Who here thinks the gasket was pouring oil out while running a hiway temps?
 
i'm not sure if it has been "pouring" out but i'm sure that if a seal is leaking under gravity, the leak will definitely get worse when the oil is under pressure. the progression of your leak is what i experienced with mine. it will for sure get worse. i would go ahead and knock it out while the weather down here is still pretty good and not too cold.
 
So would this gasket be my culprit of major oil loss during long/hiway trips?

Define major oil loss.

If it is 1qt/500 to 1000 miles then yes.
If it is 1qt per mile then no. That much oil would be oil galley plug or something like that.

-B-
 
Define major oil loss.

If it is 1qt/500 to 1000 miles then yes.
If it is 1qt per mile then no. That much oil would be oil galley plug or something like that.

-B-

Before Hiway trips: check oil level and is good and full tank of gas... by 200 miles or so my oil level light comes on... I'm down 2 quarts....
This doesn't happen in town driving... 5 miles here - 5 miles there...
 
Sounds more serious to me than the oil pump seal and/or the front main seal. You need to post up pics showing where the leak is coming from. 1qt per 100 miles should be spurting oil everywhere.

-B-
 
Sounds more serious to me than the oil pump seal and/or the front main seal.
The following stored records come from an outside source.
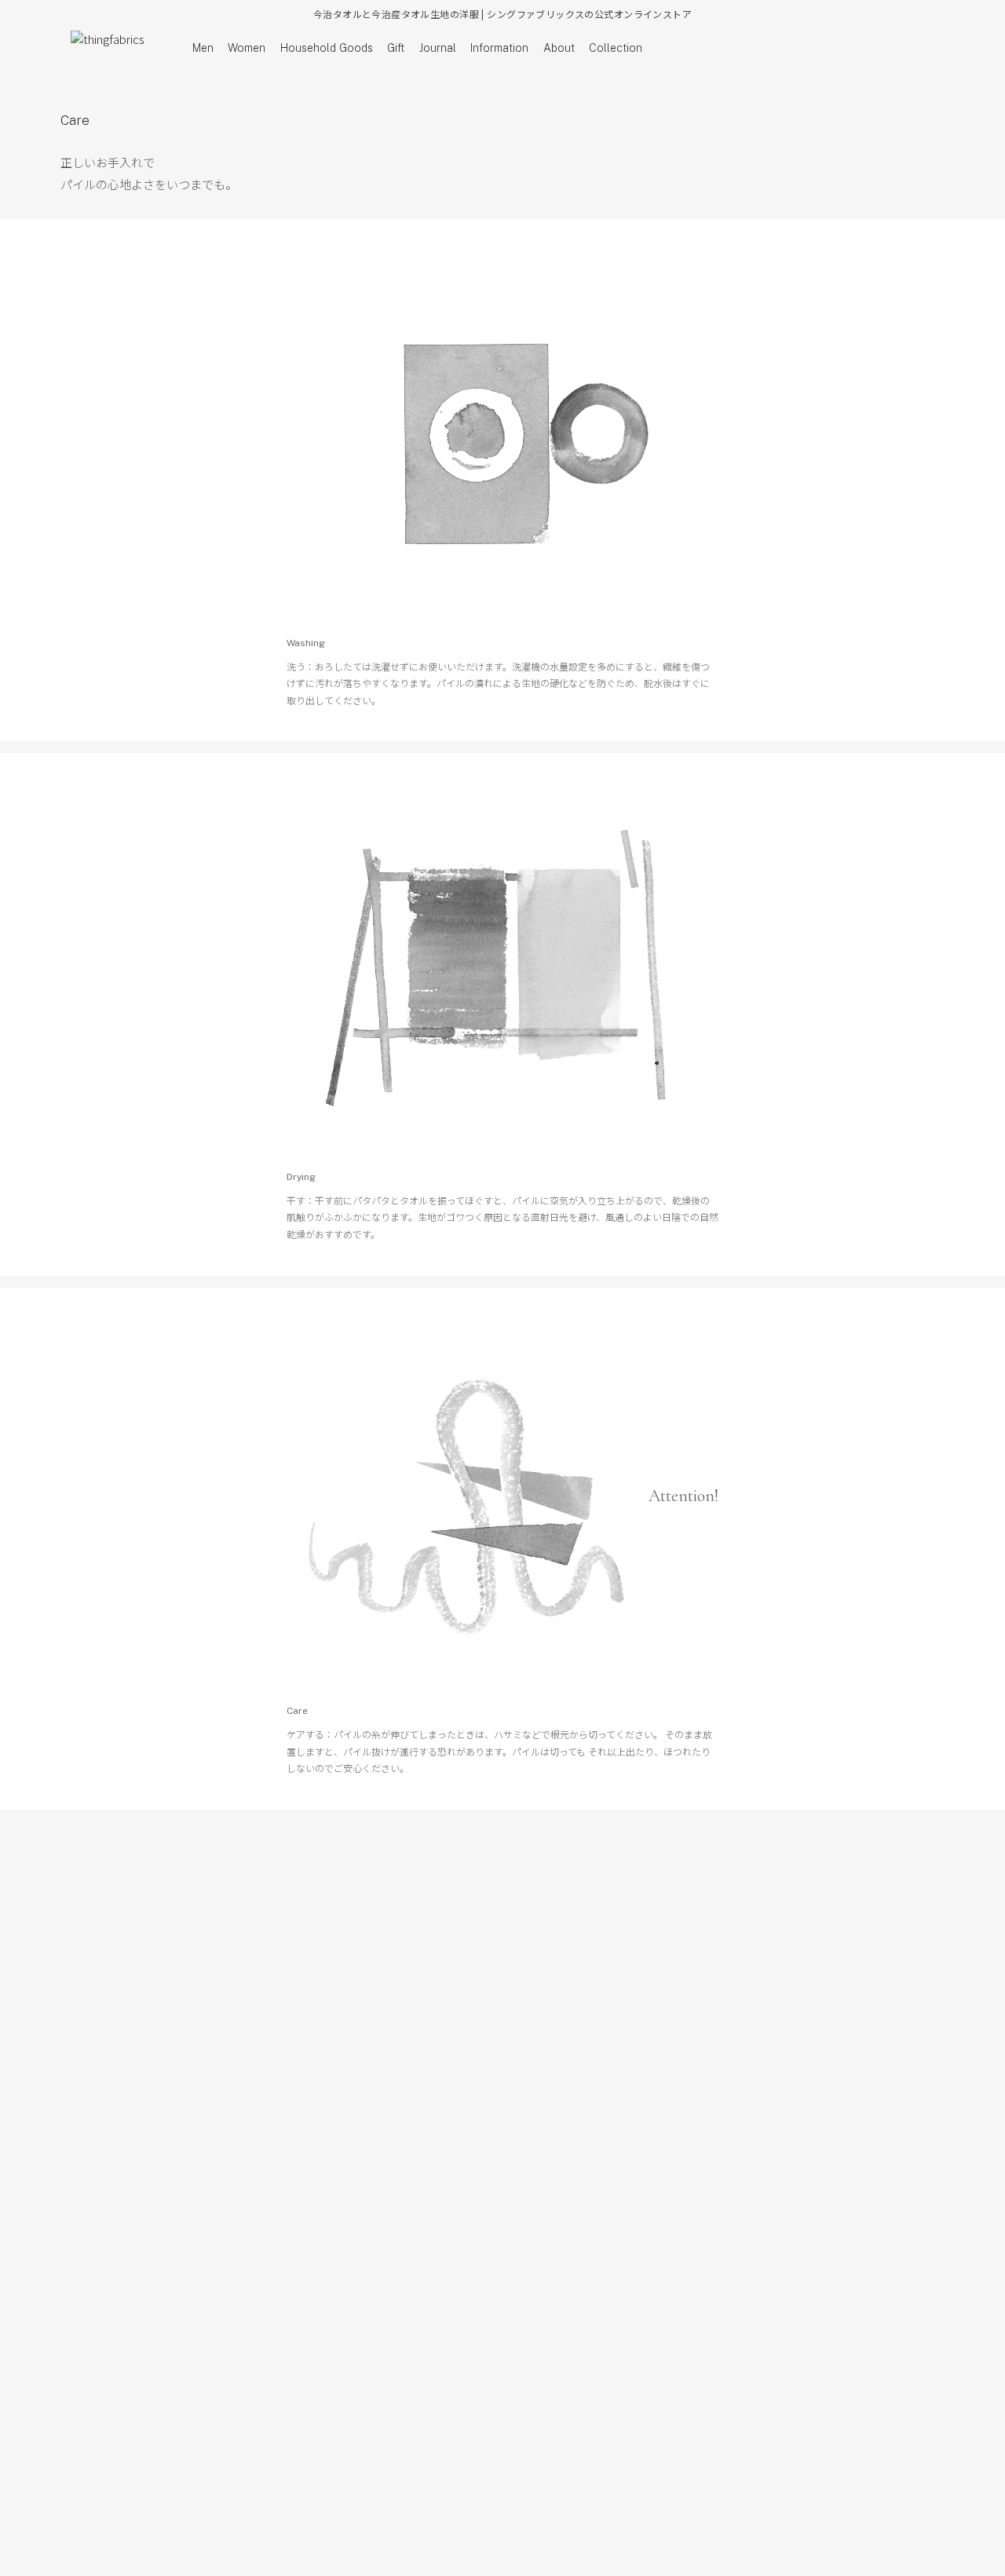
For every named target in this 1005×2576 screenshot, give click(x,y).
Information (499, 48)
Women (246, 48)
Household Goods (326, 48)
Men (203, 48)
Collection (615, 48)
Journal (437, 48)
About (559, 48)
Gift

You need to post up pics showing where the leak is coming from. 1qt per 100 miles should be spurting oil everywhere.

-B-

the only seriously wet area is the front right at the cover... I mean, the steering gear box is leaking and so is the front 3rd... but engine wise... only up front. I've had BAD rear mains before and never lost much if any oil from that... But the pump cover makes sense to me, since under pressure on long trips when the oil gets crazy hot it will pump it out... It only looses it on long trips, not in the driveway or no smoke...
 
The arrow shows the upper most wet part of the block... nothing wet above that...

oilleak.jpg
 
Eric, if that seal lets go completely your engine will be toast.

Parts/seals are here tomorrow and replacing on two 80's at the same time in an extremely nice shop with lifts and all the tools on Saturday...
 
nice job on the write up....another to add to my to-do list...
 
I have seen questions asked about the 7 screws and it was reported as M6x12 and then another post asking if it was M6 x 1.0 12mm long but there was no answer. I am getting ready to dive into this job and would like to replace mine with torx head screws. Anyone know the exact threads on these screws?
Thanks
Tony
 
it was reported as M6x12 and then another post asking if it was M6 x 1.0 12mm long but there was no answer.

That should do it. M6x1.0 in a 12mm length. I think the factory screws were closer to 13mm (the ones I bought were about 1mm shorter than the originals.)